» What needs to be done
Among the records that follow, set down only the lines from the one containing "Given: Click the" to the one containing "Viewport: 1000px width, 625px", both included, exactly.

» Data records
:::

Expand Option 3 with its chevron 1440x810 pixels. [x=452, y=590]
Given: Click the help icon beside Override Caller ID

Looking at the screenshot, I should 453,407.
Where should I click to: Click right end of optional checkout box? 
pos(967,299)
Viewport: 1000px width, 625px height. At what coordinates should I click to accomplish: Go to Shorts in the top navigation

:::

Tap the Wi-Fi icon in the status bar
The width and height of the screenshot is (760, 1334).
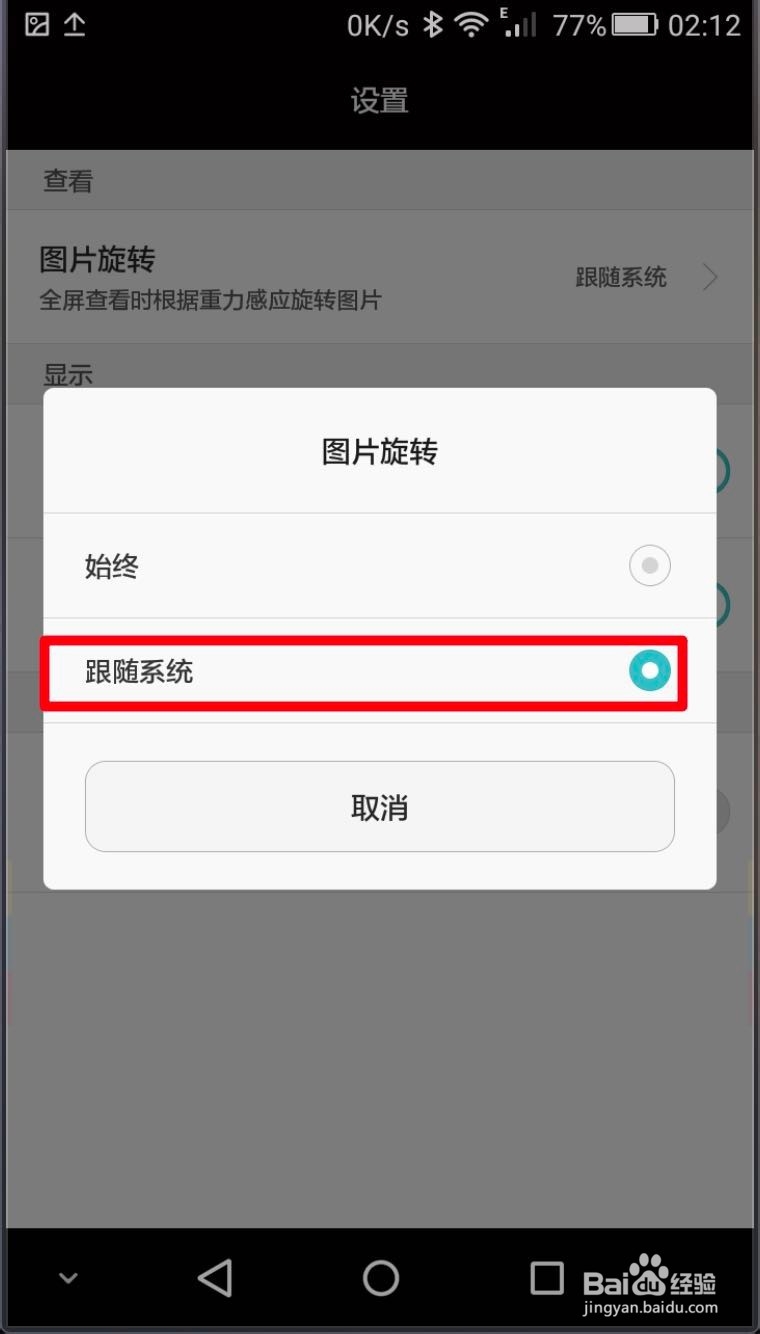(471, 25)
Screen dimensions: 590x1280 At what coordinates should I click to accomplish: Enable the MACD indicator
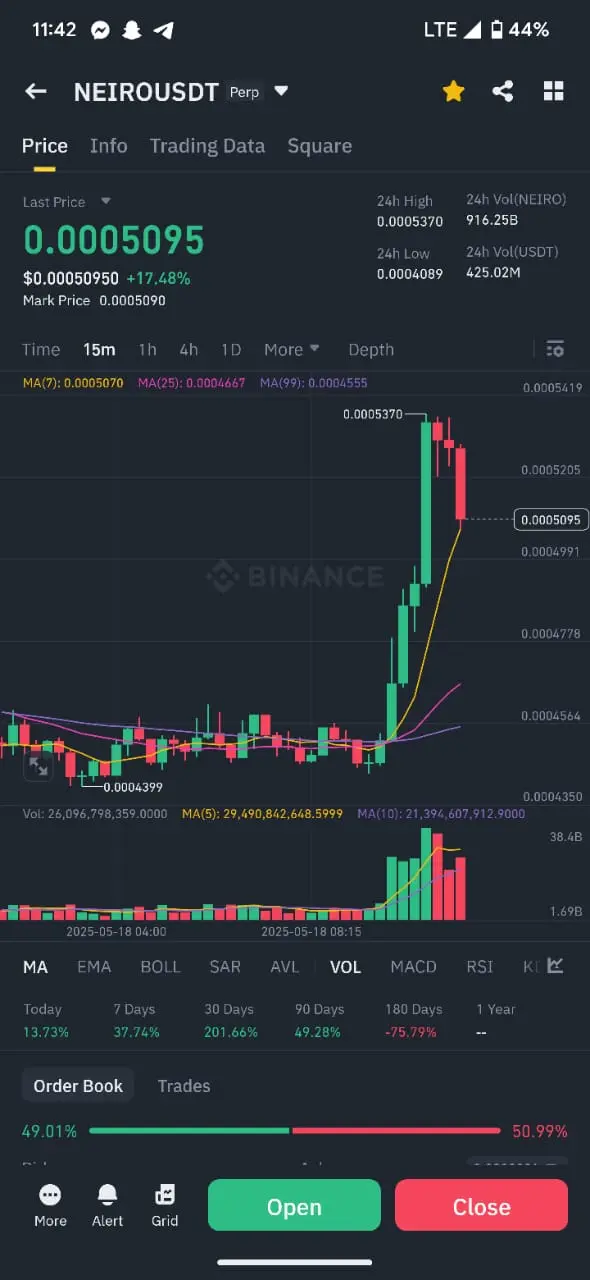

:::

» Solved problem
Given: Click the help icon beside Override Caller ID

Looking at the screenshot, I should 453,407.
Where should I click to: Click right end of optional checkout box? 
pos(967,299)
Viewport: 1000px width, 625px height. At what coordinates should I click to accomplish: Go to Shorts in the top navigation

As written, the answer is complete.